Questions being asked
1. Financial advisers work in an industry in which costs are rising faster than revenues, squeezing margins. What do you see advisers doing to address the problem (e. g. automating manual processes, mergers, collaborative ventures, outsourcing, offshoring, hiring, training para-professionals etc.)?
2. Do you find advisers complaining that they are inundated with work that could be performed by less qualified personnel?
3. If so, what are the principal causes of that increased burden – legacy systems and processes, compliance, customer demands, or something else?
4. Do financial advisers feel threatened by on-line wealth management platforms (such as Nutmeg and Wealthify)?
5. Do financial advisers feel threatened by digitised asset classes (such as crypto-currencies, security tokens, asset-backed tokens and NFTs)?
6. In making their businesses more productive and efficient, do financial advisers suffer from the inertia of their clients?
7. Have financial advisers achieved the optimal balance between fixed (ad valorem) and time-based fees?
8. Are financial advisers frightened of losing control (of clients or work for clients)?
9. Is financial advice affected yet by reputational systems (e. g. Trustpilot) or price comparison services (e. g. Go Compare) or simply the copying of the investment strategies of “influencers”?
10. Financial advisers would expect Wealth Wizards to say that your machines will not disintermediate them from the supply of financial advice; that they will not replace people but work alongside them; that costs can be reduced to the point that previously uneconomic clients become economic; and that by automating “routine” work, the machines will free up time for more rewarding work (or “core competences”).
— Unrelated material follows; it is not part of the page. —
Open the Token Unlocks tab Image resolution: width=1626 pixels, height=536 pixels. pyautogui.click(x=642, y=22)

These arguments are so familiar – from multiple industries facing automation – that a question naturally arises: why should financial advisers believe them- aren’t they just boilerplate ideas innovators use to reassure those about to be disintermediated?
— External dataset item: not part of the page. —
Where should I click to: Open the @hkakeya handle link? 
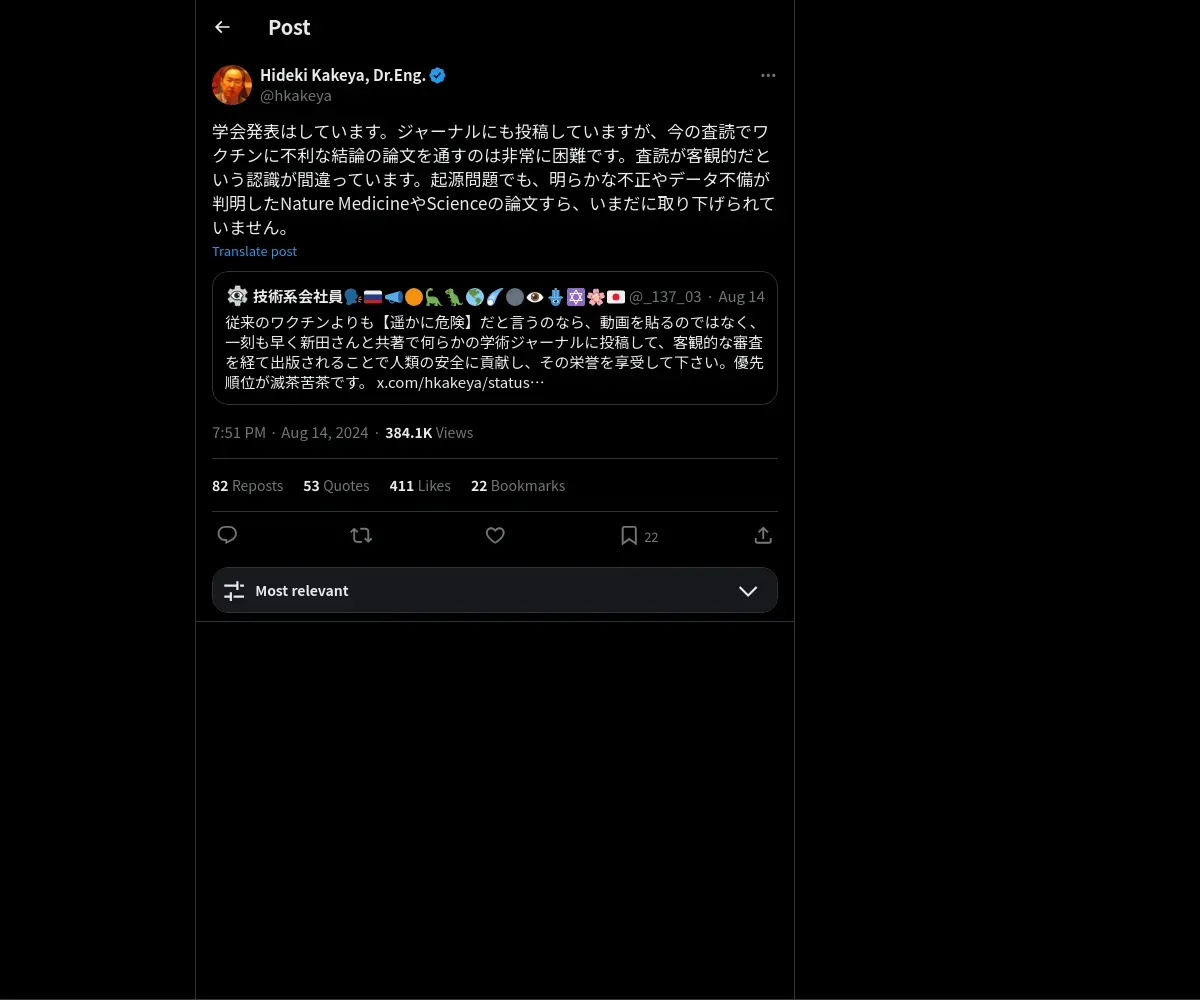(296, 96)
11. What are the “core competences” of financial advisers (e. g. selling, listening, talking, empathy, tax advice, or just a shoulder to lean on)?
12. Why can’t machines help clients “realise their financial goals”?
13. How compatible is automation with delivery of a bespoke product – is “mass customisation” a contradiction in terms or just a matter of throwing enough data and computer processing power at the challenge?
14. In an age when passive products are sweeping all before them, is there any evidence that clients value face-to-face advice enough to pay for it?
15. Should financial advisers be concerned that automation/digitisation is a cumulative process (i. e. more and more tasks can be performed by machines)?
16. Much of what Wealth Wizards is offering to do is automate data collection. Isn’t that something financial advisers ought to have been doing years ago?
17. How ready are financial advisers to offer a “holistic” service (i. e. one that encompasses not just investment and tax advice but accounts, tax returns, mortgages, insurance, legal advice etc.)?
18. What has the Pandemic taught financial advisers about the value of face-to-face consultations?
19. How flexible and adaptable to new technologies and ways of working have financial advisers proved to be?
20. What is the new revenue opportunity that you see for financial advisers in digital technology?
21. Should advisers be thinking in terms of using APIs more widely to create new “experiences” for their customers by using APIs to bring together services and data supplied by third parties?
22. Is it plausible to argue that, in future, systems engineers and data scientists will be more important to the quality of financial advice than financial advisers?
23. Do the financial advisers you talk to believe their profession is at risk of a sudden disruption (most obviously by AI) or that the pace of change will be gradual or that steady innovation will defeat the possibility of disruption or that there is no risk of serious change at all?